● **Exercise requirements**:
Find the line that contains "Where should I"; please output it and each line after it, exactly as shown, up to the end of the entries below, skipping pictures.

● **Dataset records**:
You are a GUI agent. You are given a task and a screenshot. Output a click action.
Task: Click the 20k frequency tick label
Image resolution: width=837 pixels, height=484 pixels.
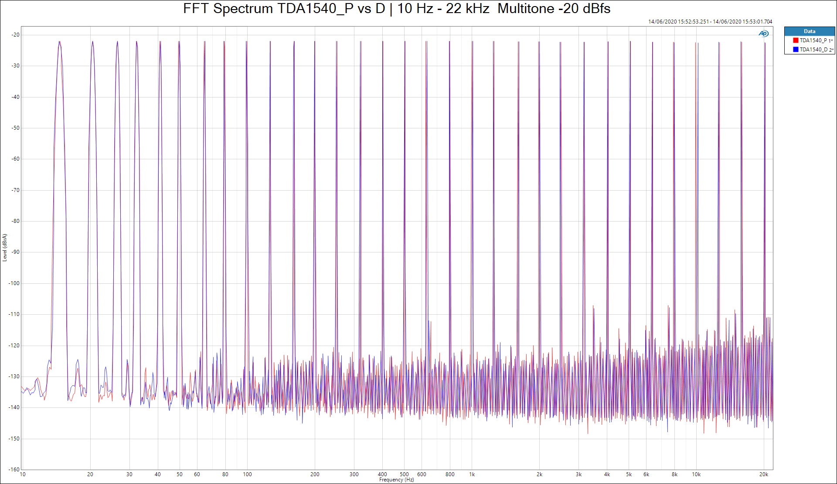(x=763, y=474)
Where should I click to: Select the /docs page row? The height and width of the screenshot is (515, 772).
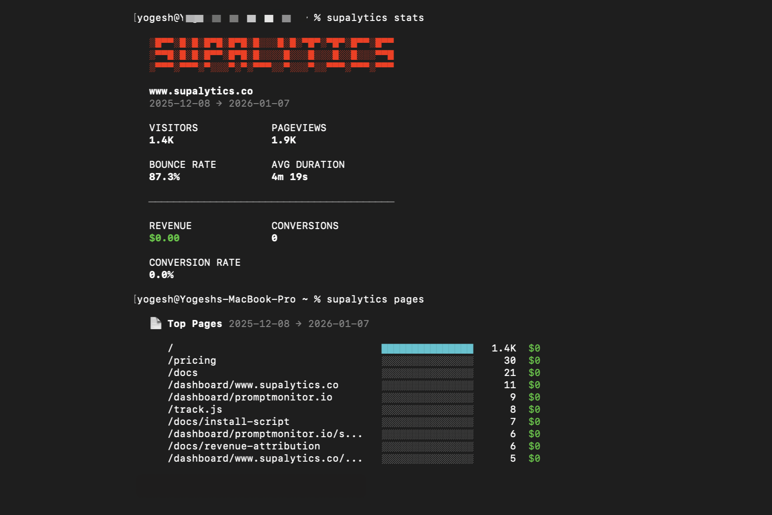pyautogui.click(x=182, y=372)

● **Answer below**:
Where should I click to: Select the /docs page row? The height and width of the screenshot is (515, 772).
pyautogui.click(x=182, y=372)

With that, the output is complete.